BUSHMASTER, o vilão dessa nova temporada de LUKE CAGE, interpretado majestosamente por Mustafa Shakir é disparado um dos pontos mais altos da série.

O antagonista é muito bem construído e com uma motivação bastante convincente. Diferente do que demonstro do problema da romantização de vilões da Marvel na Crítica de VINGADORES: GUERRA INFINITA, aqui vemos um personagem que constrói motivo de maneira crível e com uma atuação espetacular. Visceral, mas que é mal aproveitado ao final da temporada.

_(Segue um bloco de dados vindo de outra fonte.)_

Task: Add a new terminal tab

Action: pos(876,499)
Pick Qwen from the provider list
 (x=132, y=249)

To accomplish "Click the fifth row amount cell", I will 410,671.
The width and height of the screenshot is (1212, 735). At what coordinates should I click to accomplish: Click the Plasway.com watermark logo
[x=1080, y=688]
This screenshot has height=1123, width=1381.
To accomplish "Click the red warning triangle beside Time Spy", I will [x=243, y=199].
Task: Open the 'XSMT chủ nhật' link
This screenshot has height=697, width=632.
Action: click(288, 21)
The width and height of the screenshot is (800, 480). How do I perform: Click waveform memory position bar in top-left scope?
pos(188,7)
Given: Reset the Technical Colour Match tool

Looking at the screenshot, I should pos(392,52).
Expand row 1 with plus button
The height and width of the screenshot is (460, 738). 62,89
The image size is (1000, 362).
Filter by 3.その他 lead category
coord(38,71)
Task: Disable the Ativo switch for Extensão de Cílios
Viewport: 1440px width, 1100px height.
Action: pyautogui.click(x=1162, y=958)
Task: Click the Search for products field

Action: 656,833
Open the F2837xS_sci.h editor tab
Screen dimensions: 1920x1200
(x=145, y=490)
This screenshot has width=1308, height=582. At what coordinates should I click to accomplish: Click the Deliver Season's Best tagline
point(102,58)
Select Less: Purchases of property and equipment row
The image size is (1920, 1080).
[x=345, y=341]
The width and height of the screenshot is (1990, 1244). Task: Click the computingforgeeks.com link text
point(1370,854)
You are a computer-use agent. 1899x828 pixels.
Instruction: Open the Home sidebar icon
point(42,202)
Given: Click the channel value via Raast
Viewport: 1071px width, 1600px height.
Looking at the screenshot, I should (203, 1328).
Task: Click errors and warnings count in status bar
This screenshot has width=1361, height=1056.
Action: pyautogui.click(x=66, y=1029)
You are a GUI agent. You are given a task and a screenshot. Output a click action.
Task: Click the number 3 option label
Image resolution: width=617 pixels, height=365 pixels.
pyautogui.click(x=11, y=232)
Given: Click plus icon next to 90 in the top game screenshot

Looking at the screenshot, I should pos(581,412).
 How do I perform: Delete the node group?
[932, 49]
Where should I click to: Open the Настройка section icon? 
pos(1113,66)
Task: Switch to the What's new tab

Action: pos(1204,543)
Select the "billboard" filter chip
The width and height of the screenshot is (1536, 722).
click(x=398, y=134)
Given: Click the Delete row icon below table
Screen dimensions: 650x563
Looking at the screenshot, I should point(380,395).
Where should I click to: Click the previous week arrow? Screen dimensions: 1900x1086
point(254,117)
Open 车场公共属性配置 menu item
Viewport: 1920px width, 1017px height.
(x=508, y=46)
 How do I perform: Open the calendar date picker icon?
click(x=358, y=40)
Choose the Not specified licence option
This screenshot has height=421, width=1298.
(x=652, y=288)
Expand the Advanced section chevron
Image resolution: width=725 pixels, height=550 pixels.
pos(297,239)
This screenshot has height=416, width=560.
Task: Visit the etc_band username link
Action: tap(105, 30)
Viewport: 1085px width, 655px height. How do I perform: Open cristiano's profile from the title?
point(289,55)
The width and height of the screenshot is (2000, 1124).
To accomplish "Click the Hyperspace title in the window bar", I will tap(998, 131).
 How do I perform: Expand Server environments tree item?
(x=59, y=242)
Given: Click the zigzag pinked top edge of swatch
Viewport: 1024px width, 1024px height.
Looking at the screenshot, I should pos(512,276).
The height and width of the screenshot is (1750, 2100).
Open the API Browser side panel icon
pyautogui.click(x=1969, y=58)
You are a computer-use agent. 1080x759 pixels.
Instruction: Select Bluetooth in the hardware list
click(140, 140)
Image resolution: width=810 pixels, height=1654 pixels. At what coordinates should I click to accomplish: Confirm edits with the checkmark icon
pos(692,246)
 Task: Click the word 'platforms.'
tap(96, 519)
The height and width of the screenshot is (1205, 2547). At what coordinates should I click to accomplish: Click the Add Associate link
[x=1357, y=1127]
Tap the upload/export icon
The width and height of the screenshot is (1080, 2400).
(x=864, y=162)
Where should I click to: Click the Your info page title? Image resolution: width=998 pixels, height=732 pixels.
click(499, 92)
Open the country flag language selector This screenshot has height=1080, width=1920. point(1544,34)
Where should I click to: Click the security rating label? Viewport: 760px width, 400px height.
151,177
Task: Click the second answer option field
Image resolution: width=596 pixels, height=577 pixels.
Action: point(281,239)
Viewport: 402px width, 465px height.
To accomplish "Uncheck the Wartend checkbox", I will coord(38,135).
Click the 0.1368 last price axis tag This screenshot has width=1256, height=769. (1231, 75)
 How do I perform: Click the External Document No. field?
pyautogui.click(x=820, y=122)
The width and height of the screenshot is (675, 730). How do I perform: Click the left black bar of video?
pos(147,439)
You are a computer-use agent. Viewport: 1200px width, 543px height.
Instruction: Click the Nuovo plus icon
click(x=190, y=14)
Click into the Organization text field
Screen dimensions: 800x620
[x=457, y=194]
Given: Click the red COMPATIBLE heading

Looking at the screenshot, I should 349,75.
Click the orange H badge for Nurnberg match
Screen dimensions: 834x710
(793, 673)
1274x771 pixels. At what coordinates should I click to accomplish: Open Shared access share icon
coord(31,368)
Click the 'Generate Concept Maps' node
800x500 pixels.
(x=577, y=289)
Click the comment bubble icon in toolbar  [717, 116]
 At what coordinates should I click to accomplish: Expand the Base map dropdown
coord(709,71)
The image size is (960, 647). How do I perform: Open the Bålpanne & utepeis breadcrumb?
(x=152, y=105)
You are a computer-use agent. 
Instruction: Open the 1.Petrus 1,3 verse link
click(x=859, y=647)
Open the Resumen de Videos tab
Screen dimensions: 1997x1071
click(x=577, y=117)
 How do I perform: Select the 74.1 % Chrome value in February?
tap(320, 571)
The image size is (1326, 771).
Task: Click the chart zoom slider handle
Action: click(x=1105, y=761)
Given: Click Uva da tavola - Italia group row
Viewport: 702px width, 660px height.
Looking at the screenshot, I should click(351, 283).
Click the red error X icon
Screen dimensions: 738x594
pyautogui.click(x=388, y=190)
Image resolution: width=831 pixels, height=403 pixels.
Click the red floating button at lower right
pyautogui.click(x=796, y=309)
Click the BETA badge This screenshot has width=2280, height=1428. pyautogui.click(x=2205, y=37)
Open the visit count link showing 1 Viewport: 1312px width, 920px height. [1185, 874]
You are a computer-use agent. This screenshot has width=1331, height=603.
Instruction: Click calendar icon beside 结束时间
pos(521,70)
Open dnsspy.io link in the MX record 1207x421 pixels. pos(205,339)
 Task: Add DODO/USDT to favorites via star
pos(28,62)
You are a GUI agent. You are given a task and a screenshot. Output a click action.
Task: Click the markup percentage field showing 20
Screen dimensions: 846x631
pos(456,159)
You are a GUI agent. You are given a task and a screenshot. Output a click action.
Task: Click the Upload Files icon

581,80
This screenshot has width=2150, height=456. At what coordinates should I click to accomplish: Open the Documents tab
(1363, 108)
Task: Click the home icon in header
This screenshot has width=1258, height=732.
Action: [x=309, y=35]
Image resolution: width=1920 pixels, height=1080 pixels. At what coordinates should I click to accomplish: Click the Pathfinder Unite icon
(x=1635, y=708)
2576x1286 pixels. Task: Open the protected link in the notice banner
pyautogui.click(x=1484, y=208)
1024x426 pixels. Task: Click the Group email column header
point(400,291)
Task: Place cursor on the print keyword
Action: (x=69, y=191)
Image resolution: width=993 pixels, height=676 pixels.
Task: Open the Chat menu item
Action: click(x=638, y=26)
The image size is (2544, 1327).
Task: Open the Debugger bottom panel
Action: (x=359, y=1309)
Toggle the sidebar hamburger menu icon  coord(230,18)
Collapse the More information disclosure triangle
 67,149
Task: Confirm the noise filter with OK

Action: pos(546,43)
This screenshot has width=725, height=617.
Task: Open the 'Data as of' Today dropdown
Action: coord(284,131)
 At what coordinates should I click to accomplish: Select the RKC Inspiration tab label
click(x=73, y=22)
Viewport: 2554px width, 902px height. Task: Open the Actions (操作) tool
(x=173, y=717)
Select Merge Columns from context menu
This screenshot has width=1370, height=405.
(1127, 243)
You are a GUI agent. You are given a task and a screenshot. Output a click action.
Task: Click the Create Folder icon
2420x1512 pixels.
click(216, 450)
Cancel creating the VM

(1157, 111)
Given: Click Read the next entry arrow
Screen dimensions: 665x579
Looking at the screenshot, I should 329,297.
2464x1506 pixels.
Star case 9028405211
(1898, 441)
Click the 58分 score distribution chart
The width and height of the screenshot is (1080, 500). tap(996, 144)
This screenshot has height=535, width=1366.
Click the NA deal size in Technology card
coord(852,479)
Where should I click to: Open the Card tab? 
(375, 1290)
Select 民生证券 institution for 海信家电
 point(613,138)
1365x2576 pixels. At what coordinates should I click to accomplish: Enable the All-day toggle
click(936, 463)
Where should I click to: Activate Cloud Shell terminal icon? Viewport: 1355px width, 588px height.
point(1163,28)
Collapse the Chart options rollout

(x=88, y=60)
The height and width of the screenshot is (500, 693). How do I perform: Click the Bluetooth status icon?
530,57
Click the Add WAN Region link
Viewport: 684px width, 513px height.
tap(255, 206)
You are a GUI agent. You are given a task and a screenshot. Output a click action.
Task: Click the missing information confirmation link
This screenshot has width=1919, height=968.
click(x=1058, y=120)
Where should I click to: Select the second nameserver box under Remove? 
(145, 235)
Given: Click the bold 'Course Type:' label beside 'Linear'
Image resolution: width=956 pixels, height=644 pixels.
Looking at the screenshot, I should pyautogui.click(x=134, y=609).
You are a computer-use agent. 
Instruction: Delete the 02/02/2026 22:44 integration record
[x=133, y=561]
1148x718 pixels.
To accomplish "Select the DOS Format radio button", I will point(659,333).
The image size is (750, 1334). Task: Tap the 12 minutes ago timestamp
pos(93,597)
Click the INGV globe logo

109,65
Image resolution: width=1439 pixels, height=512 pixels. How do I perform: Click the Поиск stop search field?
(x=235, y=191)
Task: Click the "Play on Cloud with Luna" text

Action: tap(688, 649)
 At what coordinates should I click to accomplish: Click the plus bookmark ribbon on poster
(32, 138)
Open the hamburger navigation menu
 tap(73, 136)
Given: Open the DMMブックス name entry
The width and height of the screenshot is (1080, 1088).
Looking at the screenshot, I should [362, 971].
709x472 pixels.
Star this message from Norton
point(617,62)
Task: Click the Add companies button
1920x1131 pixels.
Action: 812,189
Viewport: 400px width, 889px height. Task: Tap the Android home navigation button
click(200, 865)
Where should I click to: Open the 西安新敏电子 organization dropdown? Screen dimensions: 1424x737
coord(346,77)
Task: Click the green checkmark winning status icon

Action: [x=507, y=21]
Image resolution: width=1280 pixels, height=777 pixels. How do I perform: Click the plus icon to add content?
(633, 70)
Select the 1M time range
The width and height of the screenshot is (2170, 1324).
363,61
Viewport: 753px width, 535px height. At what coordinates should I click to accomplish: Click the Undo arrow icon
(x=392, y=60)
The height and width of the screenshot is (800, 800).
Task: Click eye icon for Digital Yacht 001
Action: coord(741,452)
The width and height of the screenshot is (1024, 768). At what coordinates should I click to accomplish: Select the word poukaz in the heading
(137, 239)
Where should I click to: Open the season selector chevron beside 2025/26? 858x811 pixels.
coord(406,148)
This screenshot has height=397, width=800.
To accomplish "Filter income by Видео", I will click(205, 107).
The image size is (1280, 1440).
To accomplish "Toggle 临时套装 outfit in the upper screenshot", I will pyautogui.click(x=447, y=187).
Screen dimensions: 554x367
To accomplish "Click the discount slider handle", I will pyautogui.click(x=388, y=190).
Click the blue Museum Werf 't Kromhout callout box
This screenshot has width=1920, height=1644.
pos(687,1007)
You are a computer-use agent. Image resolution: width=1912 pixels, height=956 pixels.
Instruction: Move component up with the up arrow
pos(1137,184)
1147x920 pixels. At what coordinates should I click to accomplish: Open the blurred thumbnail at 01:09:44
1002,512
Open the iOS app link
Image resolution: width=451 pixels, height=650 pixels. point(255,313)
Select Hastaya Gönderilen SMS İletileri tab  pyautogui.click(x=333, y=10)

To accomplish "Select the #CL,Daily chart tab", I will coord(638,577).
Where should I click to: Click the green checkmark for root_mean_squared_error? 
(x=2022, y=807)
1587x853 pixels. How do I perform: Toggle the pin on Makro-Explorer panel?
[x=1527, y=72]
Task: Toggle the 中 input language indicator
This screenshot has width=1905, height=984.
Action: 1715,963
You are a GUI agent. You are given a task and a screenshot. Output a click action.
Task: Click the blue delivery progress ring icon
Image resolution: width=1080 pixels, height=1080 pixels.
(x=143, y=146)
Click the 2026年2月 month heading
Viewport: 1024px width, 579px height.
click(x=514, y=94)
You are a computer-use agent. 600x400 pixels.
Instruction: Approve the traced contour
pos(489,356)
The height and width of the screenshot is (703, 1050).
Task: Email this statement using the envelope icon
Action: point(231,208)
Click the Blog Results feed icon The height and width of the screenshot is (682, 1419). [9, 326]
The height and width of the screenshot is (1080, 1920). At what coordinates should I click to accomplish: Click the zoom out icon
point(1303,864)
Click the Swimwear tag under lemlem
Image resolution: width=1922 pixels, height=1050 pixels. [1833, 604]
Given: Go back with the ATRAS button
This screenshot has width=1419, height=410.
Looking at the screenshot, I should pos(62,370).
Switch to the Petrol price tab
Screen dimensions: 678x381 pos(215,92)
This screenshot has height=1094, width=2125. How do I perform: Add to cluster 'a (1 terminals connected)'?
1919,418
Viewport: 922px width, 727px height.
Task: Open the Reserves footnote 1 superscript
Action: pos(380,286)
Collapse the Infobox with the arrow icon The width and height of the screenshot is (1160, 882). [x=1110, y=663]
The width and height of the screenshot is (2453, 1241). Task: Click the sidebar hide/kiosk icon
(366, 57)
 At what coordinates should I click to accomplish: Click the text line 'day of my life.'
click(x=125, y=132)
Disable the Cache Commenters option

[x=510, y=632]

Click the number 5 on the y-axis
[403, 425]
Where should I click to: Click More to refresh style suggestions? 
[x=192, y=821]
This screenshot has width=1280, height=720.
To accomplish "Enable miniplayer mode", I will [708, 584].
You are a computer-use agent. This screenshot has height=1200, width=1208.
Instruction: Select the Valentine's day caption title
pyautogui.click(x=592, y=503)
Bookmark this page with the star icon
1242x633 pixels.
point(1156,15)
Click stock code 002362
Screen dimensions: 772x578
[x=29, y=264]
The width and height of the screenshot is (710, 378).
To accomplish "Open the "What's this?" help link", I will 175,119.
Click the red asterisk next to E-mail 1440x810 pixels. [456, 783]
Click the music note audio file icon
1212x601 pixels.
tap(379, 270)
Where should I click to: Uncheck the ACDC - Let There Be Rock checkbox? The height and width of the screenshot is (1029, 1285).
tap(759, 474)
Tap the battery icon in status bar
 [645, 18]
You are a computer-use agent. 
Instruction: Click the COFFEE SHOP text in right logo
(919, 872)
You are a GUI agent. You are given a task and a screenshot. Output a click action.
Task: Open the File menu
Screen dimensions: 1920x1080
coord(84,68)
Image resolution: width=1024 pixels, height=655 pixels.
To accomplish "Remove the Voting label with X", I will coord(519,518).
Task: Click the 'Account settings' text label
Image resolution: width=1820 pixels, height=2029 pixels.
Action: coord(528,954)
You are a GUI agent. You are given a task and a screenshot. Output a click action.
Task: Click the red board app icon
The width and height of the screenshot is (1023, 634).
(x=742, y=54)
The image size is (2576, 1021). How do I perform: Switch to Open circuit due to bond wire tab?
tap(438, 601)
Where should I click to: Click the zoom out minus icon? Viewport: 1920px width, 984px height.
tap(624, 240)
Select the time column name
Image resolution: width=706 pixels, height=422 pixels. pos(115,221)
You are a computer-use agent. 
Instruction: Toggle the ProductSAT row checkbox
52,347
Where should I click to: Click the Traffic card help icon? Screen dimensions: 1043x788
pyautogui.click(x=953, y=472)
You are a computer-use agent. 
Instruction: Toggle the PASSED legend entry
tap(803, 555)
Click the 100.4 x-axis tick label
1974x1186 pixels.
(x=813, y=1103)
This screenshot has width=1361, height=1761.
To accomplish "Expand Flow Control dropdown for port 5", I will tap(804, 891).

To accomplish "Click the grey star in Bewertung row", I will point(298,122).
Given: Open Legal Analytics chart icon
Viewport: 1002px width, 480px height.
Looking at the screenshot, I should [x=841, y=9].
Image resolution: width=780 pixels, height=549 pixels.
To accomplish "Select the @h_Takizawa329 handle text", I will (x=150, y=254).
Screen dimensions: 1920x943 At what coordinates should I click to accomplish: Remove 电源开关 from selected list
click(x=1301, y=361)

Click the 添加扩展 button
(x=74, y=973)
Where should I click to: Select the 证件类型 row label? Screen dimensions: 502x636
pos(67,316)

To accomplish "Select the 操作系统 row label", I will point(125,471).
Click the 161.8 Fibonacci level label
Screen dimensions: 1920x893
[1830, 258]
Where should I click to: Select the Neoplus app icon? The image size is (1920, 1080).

BUSHMASTER também é um bom exemplo do problema com a trilha sonora, porque mesmo Shakir sendo um ótimo ator, suas aparições são atrapalhadas pelas músicas escolhidas para as cenas. Em cenas onde se espera impacto, o peso de metais, cordas e tímpanos de uma orquestra, o que aguarda pelo espectador é a malemolência do reggae. É como se não bastasse, a quem assiste, saber que o vilão é jamaicano. É preciso enfatizar a todo o tempo pela escolha da soundtrack – como se os diretores da série tivessem medo de que o público fosse esquecer a origem do vilão, mesmo isso sendo lembrado a cada cinco minutos nos diálogos.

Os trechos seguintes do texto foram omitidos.